• [EXERCISE PROMPT]: Format the rows from the first one through the line that contains "The height and width of the screenshot is (819, 1456). What" as a JSON list of strings, one string per line. Leave out blank lines.

#### ENTRIES ####

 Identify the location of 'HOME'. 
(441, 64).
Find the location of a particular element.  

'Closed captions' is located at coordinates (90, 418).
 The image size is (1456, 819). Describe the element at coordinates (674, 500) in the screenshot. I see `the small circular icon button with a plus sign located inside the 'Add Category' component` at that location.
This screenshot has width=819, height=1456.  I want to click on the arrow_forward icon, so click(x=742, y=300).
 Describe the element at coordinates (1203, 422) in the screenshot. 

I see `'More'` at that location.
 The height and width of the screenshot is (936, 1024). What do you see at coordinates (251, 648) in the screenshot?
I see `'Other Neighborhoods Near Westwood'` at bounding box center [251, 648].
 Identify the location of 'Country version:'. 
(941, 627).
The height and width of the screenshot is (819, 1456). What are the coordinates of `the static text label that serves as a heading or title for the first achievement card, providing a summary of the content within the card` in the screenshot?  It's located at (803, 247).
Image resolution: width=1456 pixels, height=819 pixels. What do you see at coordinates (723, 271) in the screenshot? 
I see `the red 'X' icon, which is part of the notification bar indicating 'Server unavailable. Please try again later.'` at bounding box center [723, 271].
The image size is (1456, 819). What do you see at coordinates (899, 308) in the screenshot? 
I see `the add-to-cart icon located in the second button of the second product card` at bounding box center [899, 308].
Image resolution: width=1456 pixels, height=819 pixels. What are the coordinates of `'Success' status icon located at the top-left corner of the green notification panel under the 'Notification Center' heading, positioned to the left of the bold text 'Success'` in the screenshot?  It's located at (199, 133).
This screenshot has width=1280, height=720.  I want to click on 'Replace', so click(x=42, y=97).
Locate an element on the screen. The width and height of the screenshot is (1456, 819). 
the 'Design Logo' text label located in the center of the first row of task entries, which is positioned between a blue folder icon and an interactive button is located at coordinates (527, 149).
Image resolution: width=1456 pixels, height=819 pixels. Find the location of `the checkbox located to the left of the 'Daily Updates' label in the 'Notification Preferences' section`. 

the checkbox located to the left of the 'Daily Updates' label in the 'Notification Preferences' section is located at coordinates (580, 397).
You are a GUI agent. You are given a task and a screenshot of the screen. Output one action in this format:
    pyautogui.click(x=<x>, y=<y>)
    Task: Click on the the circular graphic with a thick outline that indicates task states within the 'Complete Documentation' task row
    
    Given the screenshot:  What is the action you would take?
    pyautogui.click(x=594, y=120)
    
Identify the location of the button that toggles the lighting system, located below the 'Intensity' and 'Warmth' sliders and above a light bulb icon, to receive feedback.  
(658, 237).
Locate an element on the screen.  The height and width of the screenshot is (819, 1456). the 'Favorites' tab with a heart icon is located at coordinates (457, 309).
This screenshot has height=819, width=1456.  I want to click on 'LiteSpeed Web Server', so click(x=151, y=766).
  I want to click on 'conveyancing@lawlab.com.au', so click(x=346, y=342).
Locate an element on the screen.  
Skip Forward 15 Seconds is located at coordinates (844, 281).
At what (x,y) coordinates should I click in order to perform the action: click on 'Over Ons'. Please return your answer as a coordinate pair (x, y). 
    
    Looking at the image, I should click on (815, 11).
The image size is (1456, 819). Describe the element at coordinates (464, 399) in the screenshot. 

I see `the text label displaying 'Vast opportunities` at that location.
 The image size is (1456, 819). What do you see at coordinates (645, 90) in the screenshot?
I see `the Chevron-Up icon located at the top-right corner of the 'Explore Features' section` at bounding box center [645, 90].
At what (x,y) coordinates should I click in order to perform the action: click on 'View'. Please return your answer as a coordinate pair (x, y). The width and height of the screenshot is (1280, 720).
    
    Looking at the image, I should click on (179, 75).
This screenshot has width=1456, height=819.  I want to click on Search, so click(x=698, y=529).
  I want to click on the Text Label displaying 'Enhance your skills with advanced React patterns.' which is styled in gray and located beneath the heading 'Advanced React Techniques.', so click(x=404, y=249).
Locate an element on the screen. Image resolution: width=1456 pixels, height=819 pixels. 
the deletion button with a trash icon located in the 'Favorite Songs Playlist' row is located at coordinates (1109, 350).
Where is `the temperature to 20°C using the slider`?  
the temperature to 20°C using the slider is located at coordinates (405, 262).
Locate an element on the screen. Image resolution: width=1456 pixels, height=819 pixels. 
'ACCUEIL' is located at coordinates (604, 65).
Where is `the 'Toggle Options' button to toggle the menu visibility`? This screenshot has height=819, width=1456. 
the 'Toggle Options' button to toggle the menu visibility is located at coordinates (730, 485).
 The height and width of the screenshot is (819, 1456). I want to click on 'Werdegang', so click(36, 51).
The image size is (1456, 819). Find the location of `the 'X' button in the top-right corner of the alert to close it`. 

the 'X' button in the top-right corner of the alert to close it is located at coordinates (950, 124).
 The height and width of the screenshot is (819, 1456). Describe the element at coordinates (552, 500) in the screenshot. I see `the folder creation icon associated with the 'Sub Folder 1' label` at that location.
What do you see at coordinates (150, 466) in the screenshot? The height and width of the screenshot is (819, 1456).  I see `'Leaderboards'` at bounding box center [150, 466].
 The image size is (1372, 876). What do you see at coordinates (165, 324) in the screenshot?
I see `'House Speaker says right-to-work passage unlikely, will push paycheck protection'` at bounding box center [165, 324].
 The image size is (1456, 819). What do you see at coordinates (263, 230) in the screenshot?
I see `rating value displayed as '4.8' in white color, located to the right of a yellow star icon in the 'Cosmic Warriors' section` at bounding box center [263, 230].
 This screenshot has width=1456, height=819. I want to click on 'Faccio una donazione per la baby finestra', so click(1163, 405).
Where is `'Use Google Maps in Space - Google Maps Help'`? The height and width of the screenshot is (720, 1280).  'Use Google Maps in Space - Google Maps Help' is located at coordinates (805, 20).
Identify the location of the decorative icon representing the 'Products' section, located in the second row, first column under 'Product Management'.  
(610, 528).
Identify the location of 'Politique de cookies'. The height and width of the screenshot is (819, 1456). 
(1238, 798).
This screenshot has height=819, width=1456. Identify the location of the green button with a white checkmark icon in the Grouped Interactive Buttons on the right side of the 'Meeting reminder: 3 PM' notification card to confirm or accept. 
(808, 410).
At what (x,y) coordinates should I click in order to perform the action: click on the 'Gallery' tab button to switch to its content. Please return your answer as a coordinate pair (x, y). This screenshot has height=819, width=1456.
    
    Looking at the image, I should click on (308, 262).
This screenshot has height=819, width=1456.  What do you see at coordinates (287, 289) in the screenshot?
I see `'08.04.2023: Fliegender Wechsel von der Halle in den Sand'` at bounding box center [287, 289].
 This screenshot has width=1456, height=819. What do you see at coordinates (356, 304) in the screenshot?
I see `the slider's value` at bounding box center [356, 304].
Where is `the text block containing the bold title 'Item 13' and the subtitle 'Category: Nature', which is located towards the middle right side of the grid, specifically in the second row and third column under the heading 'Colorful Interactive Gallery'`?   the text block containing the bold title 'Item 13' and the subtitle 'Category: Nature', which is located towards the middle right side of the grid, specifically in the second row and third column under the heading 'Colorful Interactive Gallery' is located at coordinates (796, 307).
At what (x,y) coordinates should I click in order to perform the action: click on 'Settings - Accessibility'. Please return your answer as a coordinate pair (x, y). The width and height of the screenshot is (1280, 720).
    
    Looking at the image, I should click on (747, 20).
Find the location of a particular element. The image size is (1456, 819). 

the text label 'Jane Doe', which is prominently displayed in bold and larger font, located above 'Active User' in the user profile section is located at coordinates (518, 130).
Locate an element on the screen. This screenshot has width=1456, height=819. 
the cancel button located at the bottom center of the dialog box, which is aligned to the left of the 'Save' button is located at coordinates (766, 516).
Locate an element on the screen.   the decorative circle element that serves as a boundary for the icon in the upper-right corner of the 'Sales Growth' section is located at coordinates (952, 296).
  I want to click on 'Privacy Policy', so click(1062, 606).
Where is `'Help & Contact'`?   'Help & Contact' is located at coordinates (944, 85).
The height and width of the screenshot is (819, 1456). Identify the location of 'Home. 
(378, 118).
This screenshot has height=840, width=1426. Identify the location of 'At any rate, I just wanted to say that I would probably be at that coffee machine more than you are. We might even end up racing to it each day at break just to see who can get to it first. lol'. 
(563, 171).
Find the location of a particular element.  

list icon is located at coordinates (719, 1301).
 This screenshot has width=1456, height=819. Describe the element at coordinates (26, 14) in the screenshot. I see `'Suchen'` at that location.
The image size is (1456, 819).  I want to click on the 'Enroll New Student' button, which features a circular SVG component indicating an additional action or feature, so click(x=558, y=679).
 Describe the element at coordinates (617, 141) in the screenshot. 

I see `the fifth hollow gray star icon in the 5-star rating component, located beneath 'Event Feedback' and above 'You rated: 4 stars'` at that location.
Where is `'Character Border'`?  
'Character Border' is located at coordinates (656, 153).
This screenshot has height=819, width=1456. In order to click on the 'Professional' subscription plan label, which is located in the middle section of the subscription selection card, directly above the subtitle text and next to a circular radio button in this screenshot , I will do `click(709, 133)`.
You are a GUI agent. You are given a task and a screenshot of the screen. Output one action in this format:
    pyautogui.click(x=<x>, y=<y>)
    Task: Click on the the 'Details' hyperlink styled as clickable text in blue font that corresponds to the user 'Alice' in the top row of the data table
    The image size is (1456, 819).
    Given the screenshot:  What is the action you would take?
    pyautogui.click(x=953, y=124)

####

• [FULL OUTPUT]:
[
  " Identify the location of 'HOME'. ",
  "(441, 64).",
  "Find the location of a particular element.  ",
  "'Closed captions' is located at coordinates (90, 418).",
  " The image size is (1456, 819). Describe the element at coordinates (674, 500) in the screenshot. I see `the small circular icon button with a plus sign located inside the 'Add Category' component` at that location.",
  "This screenshot has width=819, height=1456.  I want to click on the arrow_forward icon, so click(x=742, y=300).",
  " Describe the element at coordinates (1203, 422) in the screenshot. ",
  "I see `'More'` at that location.",
  " The height and width of the screenshot is (936, 1024). What do you see at coordinates (251, 648) in the screenshot?",
  "I see `'Other Neighborhoods Near Westwood'` at bounding box center [251, 648].",
  " Identify the location of 'Country version:'. ",
  "(941, 627).",
  "The height and width of the screenshot is (819, 1456). What are the coordinates of `the static text label that serves as a heading or title for the first achievement card, providing a summary of the content within the card` in the screenshot?  It's located at (803, 247)."
]